Отрывок.
..........
Государства и народы Евразийских степей: от древности к Новому времени — страница 3 из 104

Предлагаемая читателю монография, естественно, не претендует на полное изложение истории тюркских народов. Из всего многообразия их прошлого мы выделили лишь то, что составляет костяк древней и средневековой истории — основные события прошедших веков, формирование хозяйства, религиозной идеологии, культуры и государственности, рассмотренные в связи и взаимодействии с историей других народов и государств Евразии. Хронологически книга охватывает события, происходившие на территориях формирования тюркских народов в течение более чем трёх тысячелетий. Необходимость рассмотрения исторически длительного периода диктуется резкой сменой этапов и направления этногенетических процессов, их последовательным усложнением. Пики этнических переломов приходятся на начало и середину II тыс. до н.э., середину I тыс. н.э., XIII–XVI вв., вторую половину XIX–XX в.
..........
Выдержка из данных.
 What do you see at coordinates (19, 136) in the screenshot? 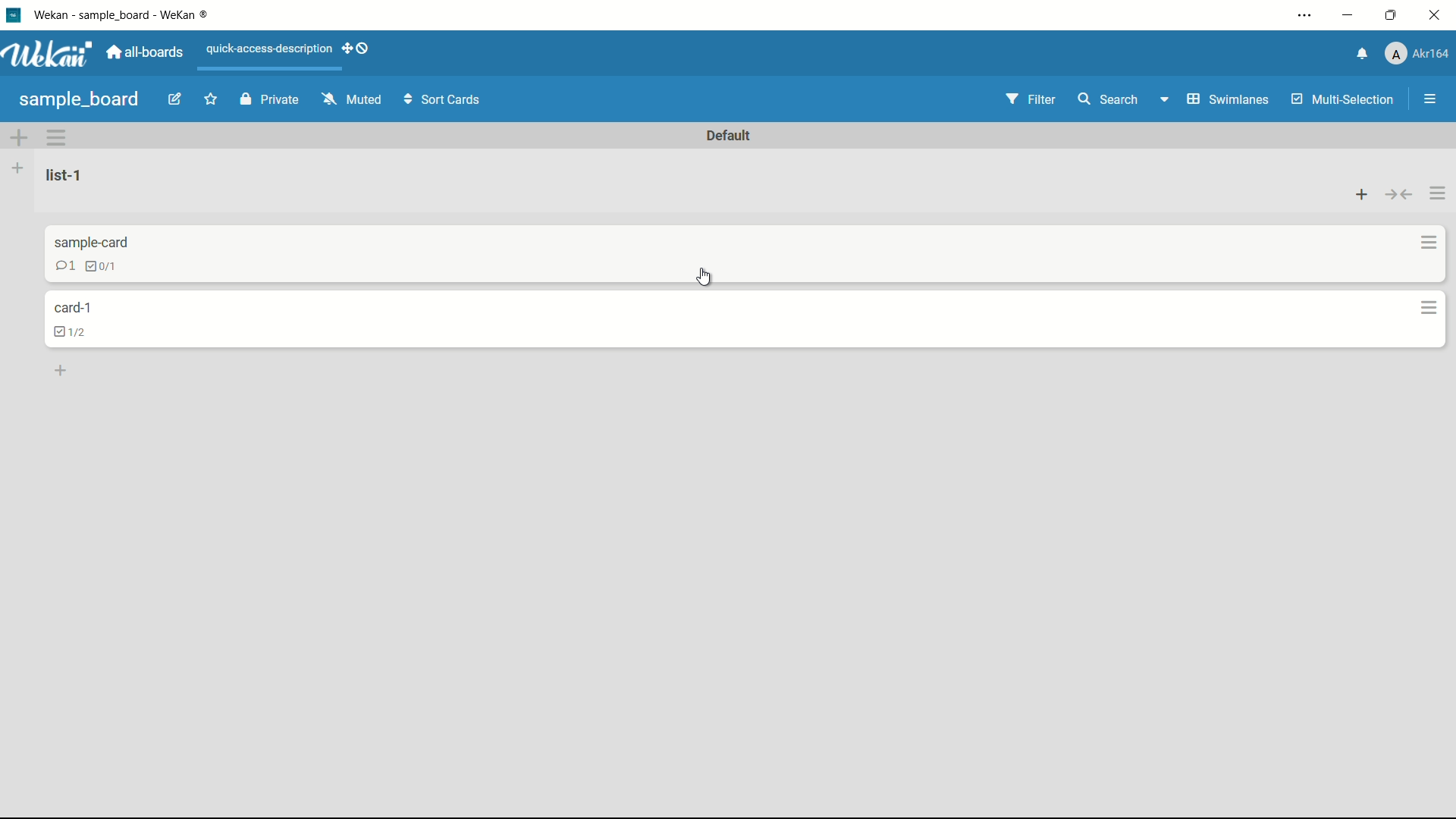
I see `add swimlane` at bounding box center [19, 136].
..........
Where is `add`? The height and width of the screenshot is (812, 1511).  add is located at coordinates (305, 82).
..........
Что нужно сделать.
1. Перечислите все сферы, формирование которых, согласно отрывку, входит в костяк древней и средневековой истории тюркских народов.
2. Обновите отрывок от «Предлагаемая читателю монография, естественно, не» до «половину XIX–XX в.», заменив «тюркских народов» на «кочевых народов».
Позиции выше не связаны с отрывком и представляют собой отдельный материал.

Ожидаемые результаты.
1. Хозяйство, религиозная идеология, культура, государственность.

2.
Предлагаемая читателю монография, естественно, не претендует на полное изложение истории кочевых народов. Из всего многообразия их прошлого мы выделили лишь то, что составляет костяк древней и средневековой истории — основные события прошедших веков, формирование хозяйства, религиозной идеологии, культуры и государственности, рассмотренные в связи и взаимодействии с историей других народов и государств Евразии. Хронологически книга охватывает события, происходившие на территориях формирования кочевых народов в течение более чем трёх тысячелетий. Необходимость рассмотрения исторически длительного периода диктуется резкой сменой этапов и направления этногенетических процессов, их последовательным усложнением. Пики этнических переломов приходятся на начало и середину II тыс. до н.э., середину I тыс. н.э., XIII–XVI вв., вторую половину XIX–XX в.